* [Assignment] Please reproduce the full set of data below exactly.

* [Data supplied]
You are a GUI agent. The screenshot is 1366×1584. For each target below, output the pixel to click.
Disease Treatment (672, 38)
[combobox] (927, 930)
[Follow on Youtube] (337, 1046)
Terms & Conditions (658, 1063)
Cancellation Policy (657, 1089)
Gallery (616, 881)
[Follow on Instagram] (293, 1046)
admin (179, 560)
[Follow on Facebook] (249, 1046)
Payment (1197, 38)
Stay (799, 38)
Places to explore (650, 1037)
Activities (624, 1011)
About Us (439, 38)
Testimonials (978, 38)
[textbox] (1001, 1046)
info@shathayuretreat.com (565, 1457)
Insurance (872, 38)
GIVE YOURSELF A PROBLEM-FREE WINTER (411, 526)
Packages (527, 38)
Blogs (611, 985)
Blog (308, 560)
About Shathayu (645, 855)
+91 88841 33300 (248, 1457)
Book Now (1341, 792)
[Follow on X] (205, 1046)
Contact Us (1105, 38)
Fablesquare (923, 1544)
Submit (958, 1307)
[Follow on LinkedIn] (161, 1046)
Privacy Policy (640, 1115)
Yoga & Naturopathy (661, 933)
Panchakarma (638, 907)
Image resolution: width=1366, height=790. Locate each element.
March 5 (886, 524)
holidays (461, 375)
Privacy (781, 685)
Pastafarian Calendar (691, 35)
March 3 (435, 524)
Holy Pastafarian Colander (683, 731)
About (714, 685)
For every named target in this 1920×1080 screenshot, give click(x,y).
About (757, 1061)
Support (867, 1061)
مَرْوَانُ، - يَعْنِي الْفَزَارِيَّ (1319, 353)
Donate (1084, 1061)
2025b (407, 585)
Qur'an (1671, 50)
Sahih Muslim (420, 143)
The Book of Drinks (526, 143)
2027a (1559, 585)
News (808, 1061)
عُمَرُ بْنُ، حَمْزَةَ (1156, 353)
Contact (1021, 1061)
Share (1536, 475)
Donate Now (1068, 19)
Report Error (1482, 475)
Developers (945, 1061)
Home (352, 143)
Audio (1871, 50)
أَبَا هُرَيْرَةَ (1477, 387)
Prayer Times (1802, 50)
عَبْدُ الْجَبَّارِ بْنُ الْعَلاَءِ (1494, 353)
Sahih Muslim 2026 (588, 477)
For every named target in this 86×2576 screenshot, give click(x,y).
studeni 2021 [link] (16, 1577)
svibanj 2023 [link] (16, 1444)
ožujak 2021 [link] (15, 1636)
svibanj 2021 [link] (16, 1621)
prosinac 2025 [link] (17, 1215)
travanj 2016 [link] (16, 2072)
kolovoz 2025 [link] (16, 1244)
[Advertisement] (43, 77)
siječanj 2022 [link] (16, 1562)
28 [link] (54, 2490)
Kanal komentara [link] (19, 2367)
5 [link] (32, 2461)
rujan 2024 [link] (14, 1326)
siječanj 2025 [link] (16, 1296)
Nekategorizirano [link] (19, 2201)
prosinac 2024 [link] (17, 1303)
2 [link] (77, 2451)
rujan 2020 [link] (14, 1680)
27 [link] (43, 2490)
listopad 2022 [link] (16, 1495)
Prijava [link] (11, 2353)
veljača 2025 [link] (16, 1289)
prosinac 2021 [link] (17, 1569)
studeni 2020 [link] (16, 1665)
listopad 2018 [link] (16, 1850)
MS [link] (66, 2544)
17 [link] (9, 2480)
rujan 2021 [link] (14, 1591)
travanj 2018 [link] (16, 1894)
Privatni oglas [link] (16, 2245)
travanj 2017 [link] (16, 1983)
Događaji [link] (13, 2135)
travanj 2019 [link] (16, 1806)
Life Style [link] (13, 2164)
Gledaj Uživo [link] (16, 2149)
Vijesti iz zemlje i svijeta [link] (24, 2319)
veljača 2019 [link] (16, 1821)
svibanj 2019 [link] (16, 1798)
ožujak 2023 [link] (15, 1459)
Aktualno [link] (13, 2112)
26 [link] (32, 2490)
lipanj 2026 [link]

* [Solution to this task]
You are a GUI agent. The screenshot is 1366×1584. For each target below, output the pixel to click.
Disease Treatment (672, 38)
[combobox] (927, 930)
[Follow on Youtube] (337, 1046)
Terms & Conditions (658, 1063)
Cancellation Policy (657, 1089)
Gallery (616, 881)
[Follow on Instagram] (293, 1046)
admin (179, 560)
[Follow on Facebook] (249, 1046)
Payment (1197, 38)
Stay (799, 38)
Places to explore (650, 1037)
Activities (624, 1011)
About Us (439, 38)
Testimonials (978, 38)
[textbox] (1001, 1046)
info@shathayuretreat.com (565, 1457)
Insurance (872, 38)
GIVE YOURSELF A PROBLEM-FREE WINTER (411, 526)
Packages (527, 38)
Blogs (611, 985)
Blog (308, 560)
About Shathayu (645, 855)
+91 88841 33300 (248, 1457)
Book Now (1341, 792)
[Follow on X] (205, 1046)
Contact Us (1105, 38)
Fablesquare (923, 1544)
Submit (958, 1307)
[Follow on LinkedIn] (161, 1046)
Privacy Policy (640, 1115)
Yoga & Naturopathy (661, 933)
Panchakarma (638, 907)
Image resolution: width=1366, height=790. Locate each element.
March 5 (886, 524)
holidays (461, 375)
Privacy (781, 685)
Pastafarian Calendar (691, 35)
March 3 (435, 524)
Holy Pastafarian Colander (683, 731)
About (714, 685)
For every named target in this 1920×1080 screenshot, give click(x,y).
About (757, 1061)
Support (867, 1061)
مَرْوَانُ، - يَعْنِي الْفَزَارِيَّ (1319, 353)
Donate (1084, 1061)
2025b (407, 585)
Qur'an (1671, 50)
Sahih Muslim (420, 143)
The Book of Drinks (526, 143)
2027a (1559, 585)
News (808, 1061)
عُمَرُ بْنُ، حَمْزَةَ (1156, 353)
Contact (1021, 1061)
Share (1536, 475)
Donate Now (1068, 19)
Report Error (1482, 475)
Developers (945, 1061)
Home (352, 143)
Audio (1871, 50)
أَبَا هُرَيْرَةَ (1477, 387)
Prayer Times (1802, 50)
عَبْدُ الْجَبَّارِ بْنُ الْعَلاَءِ (1494, 353)
Sahih Muslim 2026 (588, 477)
For every named target in this 86×2576 screenshot, give click(x,y).
studeni 2021 [link] (16, 1577)
svibanj 2023 [link] (16, 1444)
ožujak 2021 [link] (15, 1636)
svibanj 2021 [link] (16, 1621)
prosinac 2025 [link] (17, 1215)
travanj 2016 [link] (16, 2072)
kolovoz 2025 [link] (16, 1244)
[Advertisement] (43, 77)
siječanj 2022 [link] (16, 1562)
28 [link] (54, 2490)
Kanal komentara [link] (19, 2367)
5 [link] (32, 2461)
rujan 2024 [link] (14, 1326)
siječanj 2025 [link] (16, 1296)
Nekategorizirano [link] (19, 2201)
prosinac 2024 [link] (17, 1303)
2 [link] (77, 2451)
rujan 2020 [link] (14, 1680)
27 [link] (43, 2490)
listopad 2022 [link] (16, 1495)
Prijava [link] (11, 2353)
veljača 2025 [link] (16, 1289)
prosinac 2021 [link] (17, 1569)
studeni 2020 [link] (16, 1665)
listopad 2018 [link] (16, 1850)
MS [link] (66, 2544)
17 [link] (9, 2480)
rujan 2021 [link] (14, 1591)
travanj 2018 [link] (16, 1894)
Privatni oglas [link] (16, 2245)
travanj 2017 [link] (16, 1983)
Događaji [link] (13, 2135)
travanj 2019 [link] (16, 1806)
Life Style [link] (13, 2164)
Gledaj Uživo [link] (16, 2149)
Vijesti iz zemlje i svijeta [link] (24, 2319)
veljača 2019 [link] (16, 1821)
svibanj 2019 [link] (16, 1798)
ožujak 2023 [link] (15, 1459)
Aktualno [link] (13, 2112)
26 [link] (32, 2490)
lipanj 2026 [link]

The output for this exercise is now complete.